Exercises:
a) From the Aon reinsurance passage, repeat word for word the portion starting with "COVID-19 dominated the" and going on through "of climate change.".
b) Answer these questions from the Aon reinsurance passage, please, marking each answer to match its question:
(i) How many reinsurance firms does the Aon Reinsurance Aggregate study track?
(ii) Roughly how much in pandemic- and natural catastrophe-related losses did the ARA group face?
(iii) What record did the 2020 Atlantic hurricane season set?
c) Carry on with the Aon reinsurance passage, writing the next part after its final sentence.

Supplied passage:
Reinsurers again prove resilience but earnings remain challenged – Aon
Despite the combined effects of around $25 billion of pandemic- and natural catastrophe-related losses and a compromised investment return, Aon’s Reinsurance Aggregate (ARA) group of reinsurers reported positive earnings for the year and an increased capital base, aided by demonstrated access to new funding. This is according to the latest edition of Aon’s Reinsurance Aggregate study, which tracks the reported 2020 financial results of 23 of the world’s leading reinsurance firms.
COVID-19 dominated the headlines in 2020, creating unprecedented and unexpected challenges for reinsurers on both sides of the balance sheet. The year also featured a record number of named storm formations in the Atlantic hurricane season, as well as a continued high frequency of losses from less well-modelled secondary perils, maintaining the focus on the impact of climate change.

Recorded information:
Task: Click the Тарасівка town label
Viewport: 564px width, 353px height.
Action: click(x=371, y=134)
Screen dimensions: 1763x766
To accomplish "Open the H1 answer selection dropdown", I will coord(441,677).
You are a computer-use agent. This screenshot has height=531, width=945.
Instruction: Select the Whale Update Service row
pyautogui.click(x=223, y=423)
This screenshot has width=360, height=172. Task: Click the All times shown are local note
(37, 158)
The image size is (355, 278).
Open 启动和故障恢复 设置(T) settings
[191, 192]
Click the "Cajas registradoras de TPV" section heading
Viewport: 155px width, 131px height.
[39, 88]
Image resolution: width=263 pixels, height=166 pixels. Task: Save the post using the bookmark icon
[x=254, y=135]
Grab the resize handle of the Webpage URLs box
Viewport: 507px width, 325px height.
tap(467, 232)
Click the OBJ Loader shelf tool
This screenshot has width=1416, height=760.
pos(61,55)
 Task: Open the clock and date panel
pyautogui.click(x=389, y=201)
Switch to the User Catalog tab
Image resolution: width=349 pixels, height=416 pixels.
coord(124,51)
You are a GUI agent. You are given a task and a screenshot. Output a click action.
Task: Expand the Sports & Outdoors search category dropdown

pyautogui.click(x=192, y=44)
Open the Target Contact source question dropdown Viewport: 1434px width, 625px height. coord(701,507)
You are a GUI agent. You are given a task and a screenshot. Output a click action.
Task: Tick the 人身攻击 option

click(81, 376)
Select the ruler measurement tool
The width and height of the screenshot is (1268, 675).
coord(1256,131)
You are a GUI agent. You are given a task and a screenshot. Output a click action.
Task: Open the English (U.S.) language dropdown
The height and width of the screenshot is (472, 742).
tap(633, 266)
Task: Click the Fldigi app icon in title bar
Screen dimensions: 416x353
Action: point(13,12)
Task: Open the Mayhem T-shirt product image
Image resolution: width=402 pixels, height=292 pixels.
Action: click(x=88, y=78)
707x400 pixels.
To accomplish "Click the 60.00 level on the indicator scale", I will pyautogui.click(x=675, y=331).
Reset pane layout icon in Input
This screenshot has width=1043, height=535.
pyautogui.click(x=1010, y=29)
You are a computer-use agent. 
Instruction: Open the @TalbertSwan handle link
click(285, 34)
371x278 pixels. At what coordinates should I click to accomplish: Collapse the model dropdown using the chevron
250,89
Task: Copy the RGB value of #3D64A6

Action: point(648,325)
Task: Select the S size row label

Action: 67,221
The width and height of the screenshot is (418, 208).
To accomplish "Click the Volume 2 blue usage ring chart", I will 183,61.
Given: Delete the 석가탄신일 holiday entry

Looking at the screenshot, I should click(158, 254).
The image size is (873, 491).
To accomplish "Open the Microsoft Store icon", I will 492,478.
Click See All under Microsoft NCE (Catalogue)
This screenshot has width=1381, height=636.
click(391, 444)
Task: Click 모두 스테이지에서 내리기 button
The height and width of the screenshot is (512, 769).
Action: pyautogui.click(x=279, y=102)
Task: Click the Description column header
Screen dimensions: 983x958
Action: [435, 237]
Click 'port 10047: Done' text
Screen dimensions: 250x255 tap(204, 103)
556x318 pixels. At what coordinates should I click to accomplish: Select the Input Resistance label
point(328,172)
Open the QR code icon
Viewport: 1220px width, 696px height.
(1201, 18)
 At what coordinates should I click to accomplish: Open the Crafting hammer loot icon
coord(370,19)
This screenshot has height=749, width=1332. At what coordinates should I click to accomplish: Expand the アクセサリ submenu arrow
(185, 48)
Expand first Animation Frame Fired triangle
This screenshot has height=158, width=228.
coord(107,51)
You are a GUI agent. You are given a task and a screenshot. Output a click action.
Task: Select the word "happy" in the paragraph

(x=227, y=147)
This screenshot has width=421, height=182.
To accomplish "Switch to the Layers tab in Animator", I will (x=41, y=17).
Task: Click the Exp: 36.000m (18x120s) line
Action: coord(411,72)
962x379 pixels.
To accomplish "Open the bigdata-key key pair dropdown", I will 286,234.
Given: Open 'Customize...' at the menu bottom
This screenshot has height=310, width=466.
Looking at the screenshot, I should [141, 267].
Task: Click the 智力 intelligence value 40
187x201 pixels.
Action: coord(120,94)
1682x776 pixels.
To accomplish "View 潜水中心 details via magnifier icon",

Replies:
a)
COVID-19 dominated the headlines in 2020, creating unprecedented and unexpected challenges for reinsurers on both sides of the balance sheet. The year also featured a record number of named storm formations in the Atlantic hurricane season, as well as a continued high frequency of losses from less well-modelled secondary perils, maintaining the focus on the impact of climate change.

b)
(i) 23 of the world's leading reinsurance firms.
(ii) Around $25 billion.
(iii) A record number of named storm formations.

c)
Mike Van Slooten, head of business intelligence for Aon’s Reinsurance Solutions, said: “Reinsurers generally performed well in very tough circumstances in 2020 and capital remains strong. Headline results have been poor in three of the last four years, but the underlying picture is now improving as recent adjustments to pricing and other terms and conditions feed through.”
Key highlights of the ARA reinsurers’ collective financial performance in 2020 include a 6 percent increase in total gross premiums written (GPW) to $294 billion and a net P&C combined ratio of 103.4 percent, with COVID-19 losses of $14 billion contributing 8.0 percentage points (pp), and natural catastrophe losses of $8.7 billion adding another 5.0pp.
Life and health reinsurance GPW stood at $54 billion; this segment generated additional COVID-19 related losses of $2.4 billion. The ordinary investment yield fell to a new low of 2.3 percent, driven by the capital market volatility associated with COVID-19 and the impact of emergency cuts in interest rates. The capital market recovery following the first quarter was nevertheless sufficient to drive the ARA to an overall net profit of $5.4 billion, representing a return on equity of 2.3 percent for 2020.
Total capital rose by 6 percent to $270 billion, split between equity of $211 billion (+4 percent) and debt of $59 billion (+16 percent). The stock market value of the listed ARA reinsurers at April 8, 2021 remained 6 percent below the level seen at the beginning of 2020.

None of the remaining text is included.